Net income is the amount of money left over after all expenses, taxes, and other costs have been subtracted from total revenue. For a business, it’s the final profit figure on the income statement. For an individual, it’s your take-home pay after taxes and deductions come out of your paycheck. Either way, net income tells you what you actually get to keep.
How Net Income Works for Businesses
On a company’s income statement, net income appears on the very last line, which is why it’s often called “the bottom line.” It represents what’s left from total revenue after subtracting every cost the business incurs: the cost of making or buying products, employee salaries, rent, utilities, loan interest, and taxes.
The calculation follows a logical sequence. Start with total revenue, which is all the money the business brought in from sales. Subtract the cost of goods sold (COGS), the direct costs of producing whatever the company sells, including raw materials, manufacturing labor, and inventory. What remains is gross income. From gross income, subtract operating expenses like rent, office supplies, marketing, and contractor fees. Then subtract interest payments on any debt. Finally, subtract taxes. The number you land on is net income.
A simplified version of the formula looks like this: net income equals total revenue minus cost of goods sold, minus operating expenses, minus interest, minus taxes. If a company brings in $500,000 in revenue, spends $200,000 on goods, $150,000 on operating costs, $10,000 on interest, and $30,000 on taxes, its net income is $110,000.
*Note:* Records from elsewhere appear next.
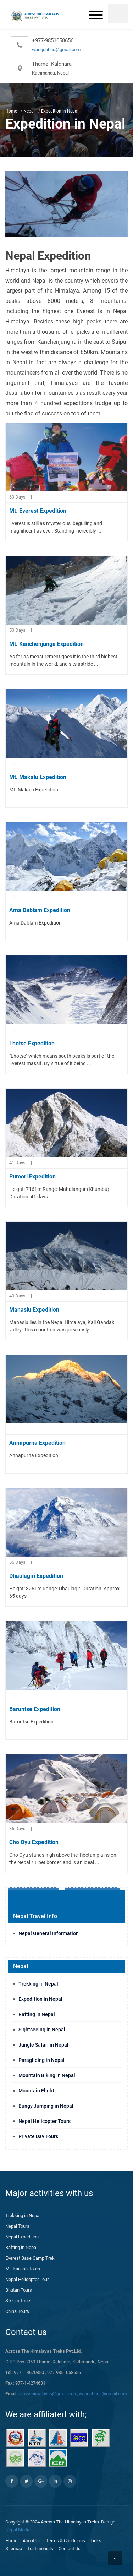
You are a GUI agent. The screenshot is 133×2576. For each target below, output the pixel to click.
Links (95, 2540)
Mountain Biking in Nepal (46, 2075)
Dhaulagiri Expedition (36, 1576)
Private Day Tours (38, 2136)
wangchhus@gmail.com (56, 49)
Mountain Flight (36, 2090)
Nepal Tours (17, 2226)
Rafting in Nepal (36, 2014)
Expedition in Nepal (40, 1999)
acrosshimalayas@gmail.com (47, 2393)
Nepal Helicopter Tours (44, 2121)
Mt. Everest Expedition (37, 510)
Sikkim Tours (18, 2300)
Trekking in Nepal (38, 1984)
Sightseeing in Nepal (41, 2029)
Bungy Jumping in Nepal (45, 2106)
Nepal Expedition (22, 2236)
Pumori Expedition (32, 1176)
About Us (32, 2540)
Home (11, 111)
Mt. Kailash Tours (22, 2268)
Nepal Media (18, 2529)
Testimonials (40, 2548)
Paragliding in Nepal (41, 2060)
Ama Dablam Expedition (39, 910)
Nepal (29, 111)
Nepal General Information (48, 1933)
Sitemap (13, 2548)
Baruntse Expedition (34, 1709)
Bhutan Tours (18, 2290)
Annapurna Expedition (37, 1442)
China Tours (17, 2311)
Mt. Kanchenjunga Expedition (46, 644)
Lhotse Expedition (32, 1043)
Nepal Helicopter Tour (27, 2279)
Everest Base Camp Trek (30, 2258)
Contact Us (70, 2548)
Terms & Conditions (65, 2540)
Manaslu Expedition (34, 1309)
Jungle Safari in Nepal (43, 2045)
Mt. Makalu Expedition (37, 777)
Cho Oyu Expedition (34, 1842)
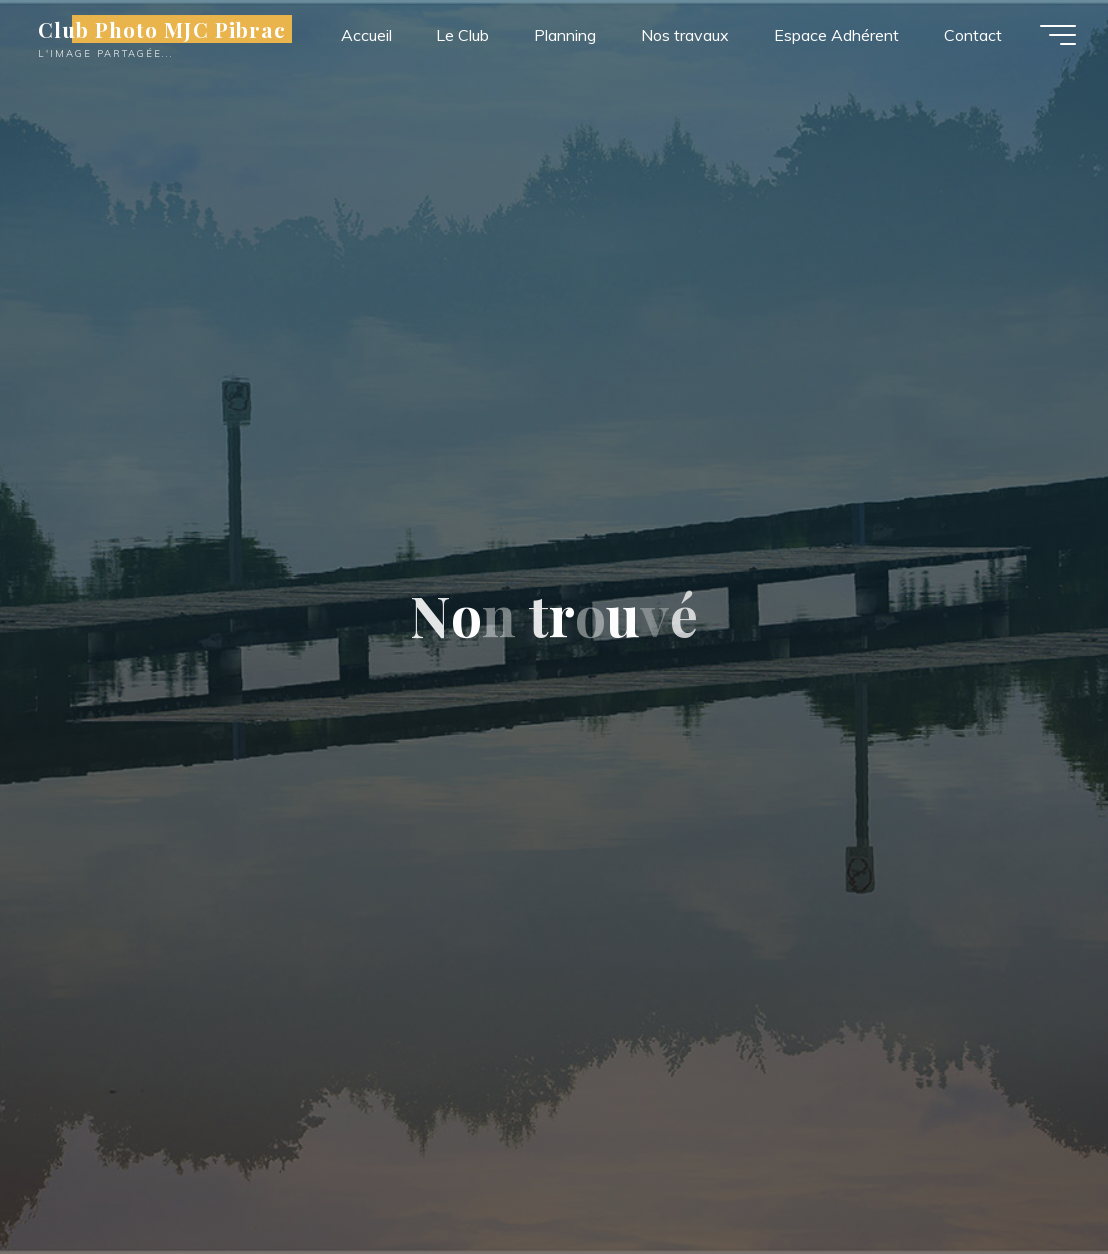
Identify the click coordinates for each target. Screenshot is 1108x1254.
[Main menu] (1058, 35)
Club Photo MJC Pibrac (162, 29)
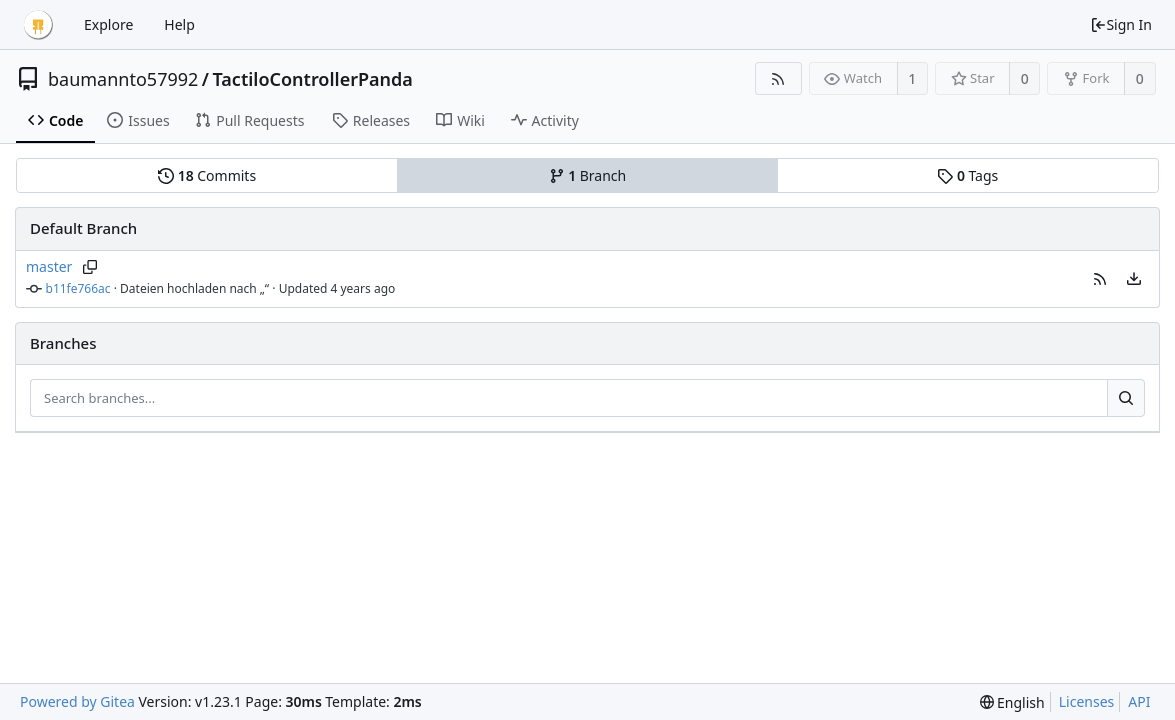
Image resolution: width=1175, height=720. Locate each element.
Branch (588, 175)
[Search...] (1126, 398)
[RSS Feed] (778, 78)
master (49, 266)
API (1139, 701)
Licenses (1087, 701)
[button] (1100, 279)
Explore (108, 24)
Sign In (1121, 24)
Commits (207, 175)
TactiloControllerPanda (313, 79)
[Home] (38, 25)
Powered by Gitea (77, 701)
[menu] (1134, 279)
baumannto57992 (123, 79)
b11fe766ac (78, 288)
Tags (967, 175)
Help (179, 24)
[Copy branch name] (89, 267)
How Net Income Works for Individuals
For a person, net income is the money that actually lands in your bank account or shows up on your paycheck. Your gross earnings, the top-line number on your pay stub, get reduced by federal and state income taxes, Social Security and Medicare payroll taxes, and any voluntary deductions like health insurance premiums, retirement contributions, or life insurance.
How much tax you owe depends on your taxable income, which is your gross income minus the standard deduction or itemized deductions. For the 2026 tax year, the standard deduction is $16,100 for single filers, $32,200 for married couples filing jointly, and $24,150 for heads of household. Federal income tax rates for 2026 range from 10% on the lowest bracket of income up to 37% on income above $640,600 for single filers. These rates are marginal, meaning only the income within each bracket is taxed at that bracket’s rate, not your entire paycheck.
If you earn $60,000 a year as a single filer and take the standard deduction, your taxable income is $43,900. Federal income tax on that amount would be roughly $5,100, plus you’d owe about $4,590 in Social Security and Medicare taxes. Before accounting for state taxes or any other paycheck deductions, your net income would be around $50,300. That gap between your $60,000 salary and what you actually receive is why understanding net income matters for budgeting.
Net Income vs. Gross Income
Gross income is the starting point. Net income is what’s left after costs are removed. The distinction matters because the two numbers can be dramatically different.
For a business, gross income (sometimes called gross earnings or gross profit) is revenue minus only the cost of goods sold. It doesn’t account for rent, salaries for non-production staff, marketing, interest, or taxes. A company could have strong gross income but thin or even negative net income if its operating expenses and debt payments are high. Net income is the more complete picture of profitability.
For an individual, gross income is your salary or hourly wages before anything is taken out. Net income is the deposit in your checking account. If someone offers you a job paying $75,000, that’s gross. Depending on your tax situation, deductions, and benefits elections, your net income might be closer to $55,000 to $60,000. Knowing the difference helps you set a realistic budget based on money you’ll actually have.
Why Profit on Paper Doesn’t Always Mean Cash in Hand
For businesses, a positive net income doesn’t guarantee there’s cash available to spend. Net income is calculated using accrual accounting, which records revenue when a sale is made, not necessarily when the payment arrives. If a company invoices $100,000 in December but customers don’t pay until February, the income statement shows that revenue in December even though the cash hasn’t come in yet.
This timing gap between documented sales and actual payments is why companies track cash flow separately from net income. A business can be profitable on its income statement while struggling to cover payroll because its cash is tied up in unpaid invoices or inventory. For anyone evaluating a company’s financial health, whether as an investor, a lender, or a business owner, looking at net income alongside the cash flow statement gives a much fuller picture than either number alone.
Where You’ll See Net Income Used
Net income shows up in several practical situations. Lenders look at it when you apply for a mortgage or business loan to gauge whether you can handle repayments. Investors use a company’s net income to calculate earnings per share, one of the most common measures of stock value. Business owners use it to decide whether they can afford to hire, expand, or distribute profits to owners.
On a personal level, landlords and lenders often ask for your net income (or use your gross income and estimate net) to determine if you can afford monthly payments. When you’re comparing job offers, especially ones with different benefits packages, converting each offer to an estimated net income gives you a more honest comparison than looking at salary alone. A job paying $80,000 with free health insurance could leave you with more take-home pay than one paying $85,000 where you cover $6,000 a year in premiums.